GitHub has urged users to set up two-factor authentication for their accounts and has already reset passwords for compromised accounts.
> “We sent an email to users with compromised accounts letting them know what to do,”
> “Their passwords have been reset and personal access tokens, OAuth authorizations, and SSH keys have all been revoked.”
However, GitHub uses the bcrypt algorithm to hash the passwords, which is extremely resilient against brute force attacks because it takes an inordinate amount of time to encrypt each password.
In a blog post, GitHub engineer Shawn Davenport said that a brute force attack from around 40,000 IP addresses revealed some commonly used passwords. These addresses were used to slowly brute force weak passwords.
In addition to normal strength requirements like length or character requirements, they have banned frequently used weak passwords on the site and had "aggressively" rate-limited login attempts.
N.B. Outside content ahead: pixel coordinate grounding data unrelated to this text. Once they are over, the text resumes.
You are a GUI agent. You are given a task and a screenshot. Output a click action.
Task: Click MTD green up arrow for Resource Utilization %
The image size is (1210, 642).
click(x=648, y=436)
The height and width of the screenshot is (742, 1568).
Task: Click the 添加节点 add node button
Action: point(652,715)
Common passwords i.e. Password1, Password123, Qwerty123, access14, admin123, bond007, letmein, pa55w0rd, passw0rd, password1, password123 and more similar.
> "This investigation is ongoing and we will notify you if at any point we discover unauthorized activity relating to source code or sensitive account information."
The exact number of compromised GitHub accounts was not disclosed but now GitHub’s sign-up page says passwords need to be at least seven characters long and have at least one lowercase letter and one numeral.
So, Always choose a good password that will be hard to crack i.e. Use a mix of numbers, letters and non-dictionary words and You should choose separate, unique passwords for each account or service.